When Lindsey Hunter finally retired after the 2009-2010 season he was the last member of the draft class of 1993 to take of his sneakers. He’d spent 17 seasons in the NBA, winning two championships and earning respect at each of his stops.
Hunter’s two stints with the Detroit Pistons made up the bulk of his career. From 1993 to 2000, and from 2003-2008, he wore the red-white-and-blue of the Pistons, in two different, but important roles. In his first stint with Detroit, Hunter was a point guard, scoring as many as 14.8 points per game as he replaced legend Isiah Thomas as the floor leader of the team. When he came back to Motown, the quick-footed Hunter came off the bench to spell Chauncey Billups. Considering Billups played more minutes than any other point guard in the NBA, Hunter didn’t play a lot in his second stint with the Pistons, but he was a valuable leader and role model to young players.
“Having Lindsey on those teams when we were battling in the playoffs was good for the club,” said Pistons President of Basketball Operations Joe Dumars.
Dumars knew Hunter well, having played with Lindsey at the end of his Hall of Fame career. That was when Hunter was a young, seemingly impossibly fast little guard out of tiny Jackson State University in Mississippi. Hunter was taken with the 10th selection in the first round of the ’93 NBA Draft. The Pistons had two first round picks that year, and with the other one they chose Allan Houston, a high-scoring shooting guard. With two rookies in their guard rotation and Isiah ending his Hall of Fame career, the 1993-1994 Pistons lost 62 games and missed the playoffs for the second straight season.
But within a few years, Hunter, Houston, and Grant Hill – the Three H’s – had the Pistons back in the playoffs. This was during the dreaded “teal era” of the Pistons, when the franchise drifted under a series of new coaches, a new identity, and in the wake of the end of the Bad Boys era. Though Hunter never set any team records and wasn’t a superstar, he was a popular player, with his defensive intensity, slicing drives to the basket, and occasional three-point threat.
Hunter spent a single season with the Los Angeles Lakers in 2001-2002, winning his first NBA title serving as a bench player under coach Phil Jackson and with mega-star teammates Kobe Bryant and Shaquille O’Neal. He was re-acquired by the Pistons prior to the 2003 season in a trade for Micheal Curry. He spent the next five seasons back with Detroit, save for a brief spell when he was traded and re-signed in the span of a week when the Pistons needed to make room under the salary cap to get Rasheed Wallace. Hunter gladly served as a pawn to help make that happen, and was awarded with another ring a few months later.

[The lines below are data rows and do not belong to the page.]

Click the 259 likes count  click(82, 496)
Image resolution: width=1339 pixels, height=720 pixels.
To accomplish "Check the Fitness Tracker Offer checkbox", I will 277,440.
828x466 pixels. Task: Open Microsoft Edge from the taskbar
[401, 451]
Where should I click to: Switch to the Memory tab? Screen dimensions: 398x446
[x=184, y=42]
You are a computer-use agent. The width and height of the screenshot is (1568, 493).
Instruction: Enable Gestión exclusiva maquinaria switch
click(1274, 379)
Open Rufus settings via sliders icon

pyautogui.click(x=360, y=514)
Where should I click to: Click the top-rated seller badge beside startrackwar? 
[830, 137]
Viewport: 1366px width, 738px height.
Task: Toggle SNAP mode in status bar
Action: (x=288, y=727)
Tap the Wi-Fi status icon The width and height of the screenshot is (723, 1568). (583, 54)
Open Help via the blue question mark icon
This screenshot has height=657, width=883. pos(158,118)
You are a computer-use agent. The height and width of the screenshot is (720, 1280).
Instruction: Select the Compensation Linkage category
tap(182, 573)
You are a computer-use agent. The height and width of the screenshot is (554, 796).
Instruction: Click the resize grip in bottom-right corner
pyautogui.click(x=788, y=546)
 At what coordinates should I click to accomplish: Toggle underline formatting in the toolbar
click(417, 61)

Hunter was the rare guard who played almost until he was 40 years old, joining Bob Cousy, John Stockton, and Michael Jordan as one of the oldest at that position to play in The Association.
Though he will never have his number lifted to the rafters at The Palace, Lindsey Hunter is among the most popular players in franchise history, and he ranks among the all-time leaders for the Pistons in steals and three-pointers attempted.
This season Hunter is serving as an assistant coach with the Phoenix Suns, and he’s pegged as a possible future head coach in the NBA.